## Directions
1. In the discussion comparing RDF triple stores with SQL databases, what is a LEFT JOIN called in SPARQL?
2. Write a few more sentences that continue the discussion comparing RDF triple stores with SQL databases, starting after its final sentence.

## Excerpt
/---

Expressivity - it's much easier to model complex data in RDF than in SQL, and the query language makes it easier to do things like LEFT JOINs (called OPTIONAL in SPARQL). Conversely though, if your data is very tabular, then SQL is much easier.
Provenance - SPARQL lets you track where each piece of information came from, and you can store metadata about it, letting you easily do sophisticated queries, only taking into account data from certain sources, or with a certain trust level, on from some date range etc.
There are downsides though. SQL databases are generally much more mature, and have more features than typical RDF databases. Things like transactions are often much more crude, or non existent. Also, the cost per unit information stored in RDF v's SQL is noticeably higher. It's hard to generalise, but it can be significant if you have a lot of data - though at least in our case it's an overall benefit financially given the flexibility and power.
Both commenters are correct, especially since Semantic Web is not a database, it's a bit more general than that.
But I guess you might mean triple store, rather than Semantic Web in general, as triple store v. relational database is a somewhat more meaningful comparison. I'll preface the rest of my answer by noting that I'm not an expert in relational database systems, but I have a little bit of knowledge about triple stores.
Triple (or quad) stores are basically databases for data on the semantic web, particularly RDF. That's kind of where the similarity between triples stores & relational databases end. Both store data, both have query languages, both can be used to build applications on top of; so I guess if you squint your eyes, they're pretty similar. But the type of data each stores is quite different, so the two technologies optimize for different use cases and data structures, so they're not really interchangeable.
A lot of people have done work in overlaying a triples view of the world on top of a relational database, and that can work, and also will be slower than a system dedicated for storing and retrieving triples. Part of the problems is that SPARQL, the standard query language used by triple stores, can require a lot of self joins, something relational databases are not optimized for. If you look at benchmarks, such as SP2B, you can see that Oracle, which just overlays SPARQL support on its relational system, runs in the middle or at the back of the pack when compared with systems that more natively support RDF.
Of course, the RDF systems would probably get crushed by Oracle if they were doing SQL queries over relational data. But that's kind of the point, you pick the tool that's well suited for the application you want to build.
So if you're thinking about building a semantic web application, or just trying to get some familiarity in the area, I'd recommend ultimately going with a dedicated triple store.
I won't delve into reasoning and how that plays into query answering in triple stores, as that's yet another discussion, but it's another important distinction between relational systems and triple stores that do reasoning.

\---

## Information shown
/---

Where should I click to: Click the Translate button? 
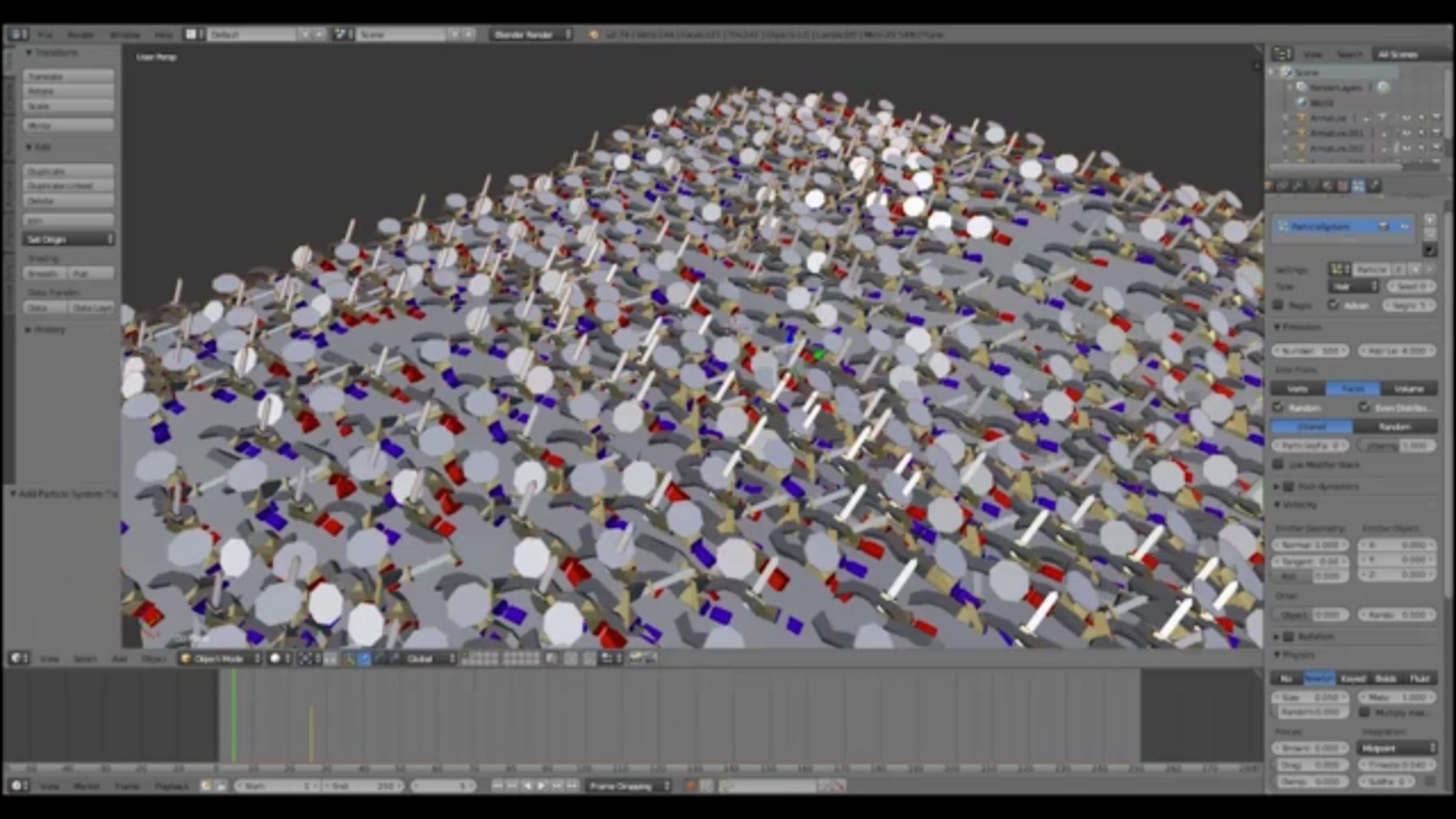coord(69,76)
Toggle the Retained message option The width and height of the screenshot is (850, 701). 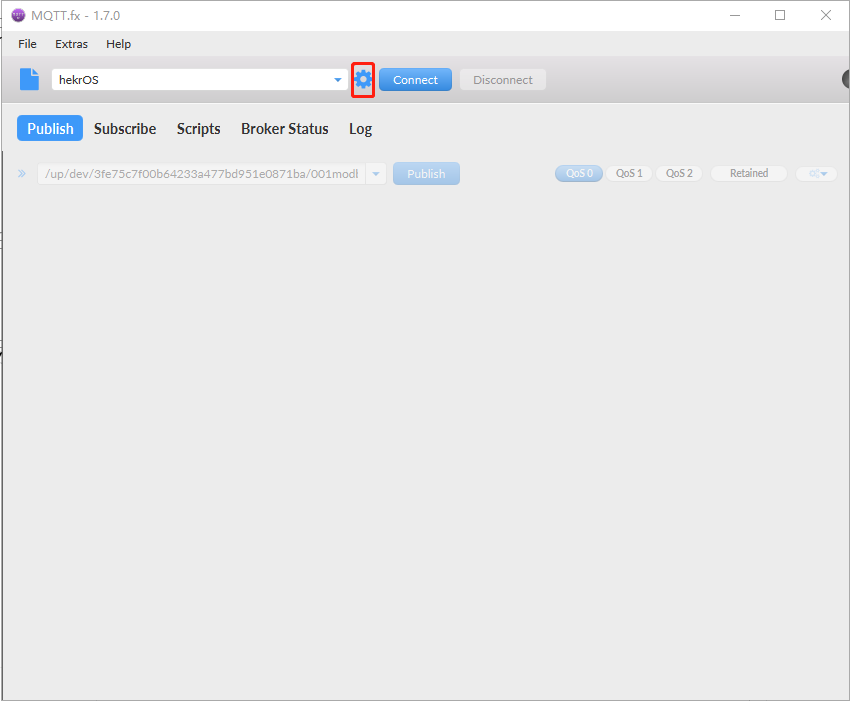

\---

## Per-task answers
1. OPTIONAL

2.
Some triplestores (Virtuoso, Jena SDB) are based on relational databases and simply provide an RDF / SPARQL interface. So to rephrase the question slighty, are triplestores built from the ground up as a triplestore more performant than those that aren't - #steve-harris definitely knows the answer to that ;) but I wager a yes.
Secondly, what features do triplestores have that RDBMS don't. The simple answer is support for SPARQL, RDF, OWL etc. (i.e the Semantic Web Technology stack) and to make it a fair fight, its better to define the value of SPARQL based on SPARQL 1.1 (it has considerably more features than 1.0). This provides support for federation (so so cool), property path expressions and entailment regimes along with an standards set of update protocols, graph management protocols (that SPARQL 1.0 didn't have and sorely lacked). Also #steve-harris points out that transactions are not part of the standard (can of worms) although many vendors provide non-standardised mechanisms for transactions (Virtuoso supports JDBC and Hibernate compliant connection pooling and management along with all the transactional features of Hibernate)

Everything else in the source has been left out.